▸ Problem to work on
Output, exactly and in full, only the lines from the one containing "The image size is (836, 350)." to the last line of the data. Pictures should not appear.

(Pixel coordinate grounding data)
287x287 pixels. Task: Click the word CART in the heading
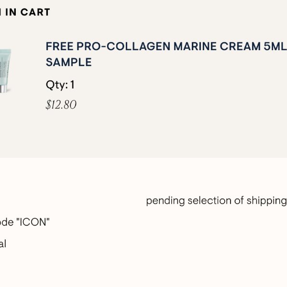pos(35,12)
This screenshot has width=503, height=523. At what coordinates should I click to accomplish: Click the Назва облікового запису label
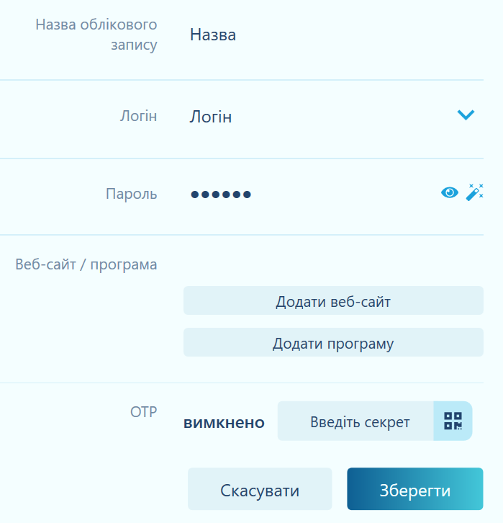96,35
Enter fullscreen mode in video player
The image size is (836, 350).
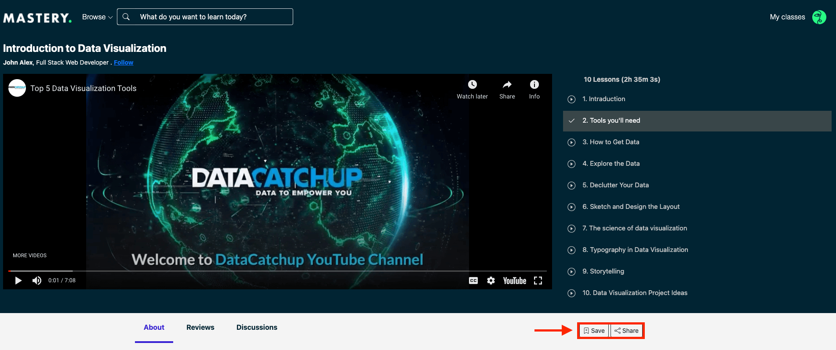[538, 281]
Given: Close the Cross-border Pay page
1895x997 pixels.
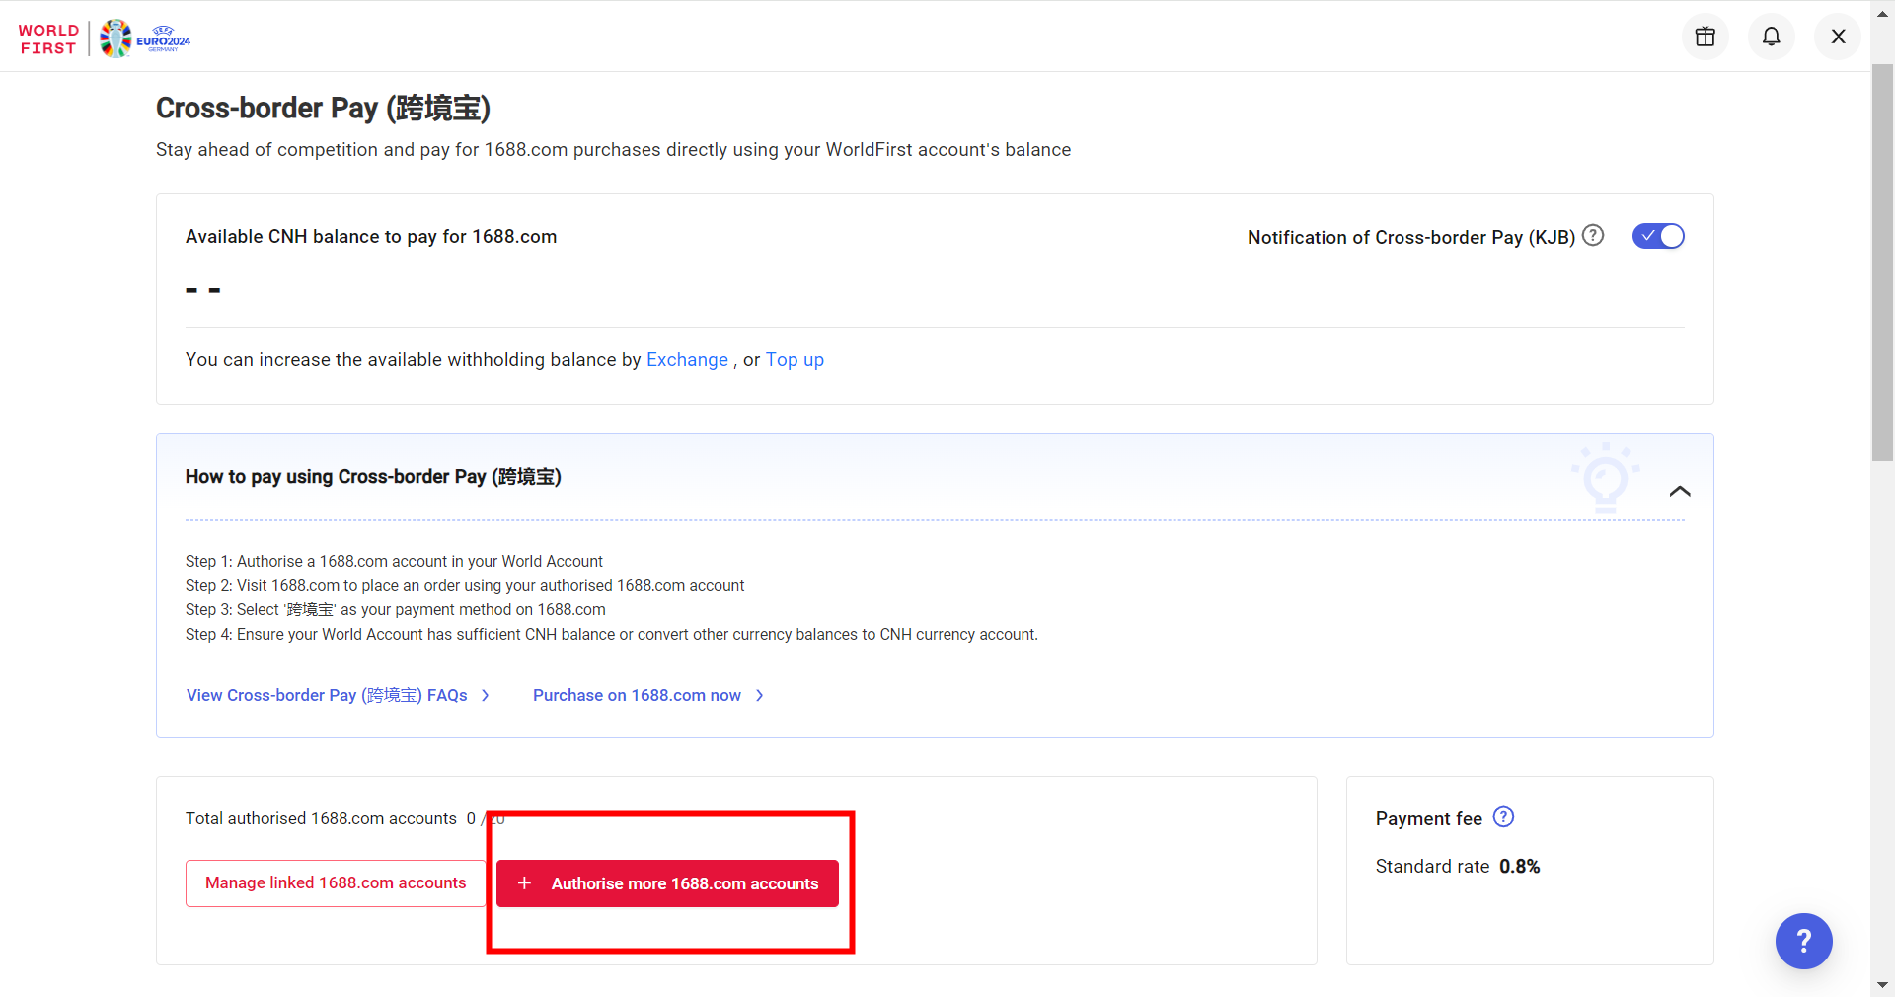Looking at the screenshot, I should pos(1837,37).
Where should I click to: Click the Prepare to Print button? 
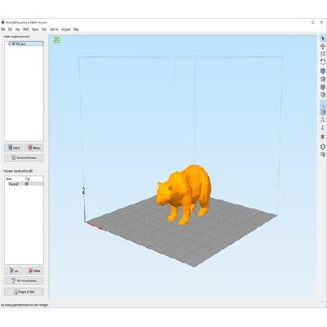pos(24,292)
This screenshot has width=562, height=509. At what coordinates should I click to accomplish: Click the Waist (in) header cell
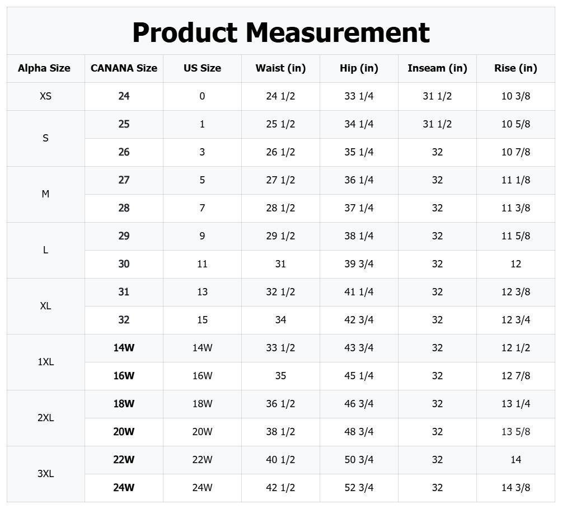(280, 68)
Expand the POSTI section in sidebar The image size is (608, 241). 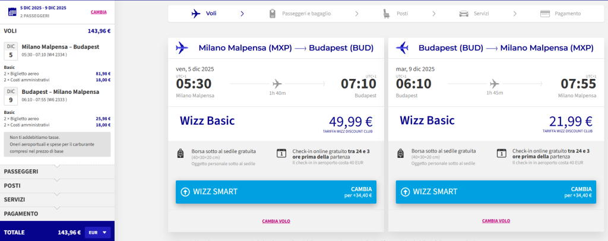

▸ Exercise output
The image size is (836, 350).
[538, 281]
Given: Close the Cross-border Pay page
1895x997 pixels.
Looking at the screenshot, I should pos(1837,37).
Where should I click to: Click the Prepare to Print button? 
pos(24,292)
This screenshot has width=562, height=509. At what coordinates should I click to accomplish: Click the Waist (in) header cell
(280, 68)
Expand the POSTI section in sidebar The image size is (608, 241). 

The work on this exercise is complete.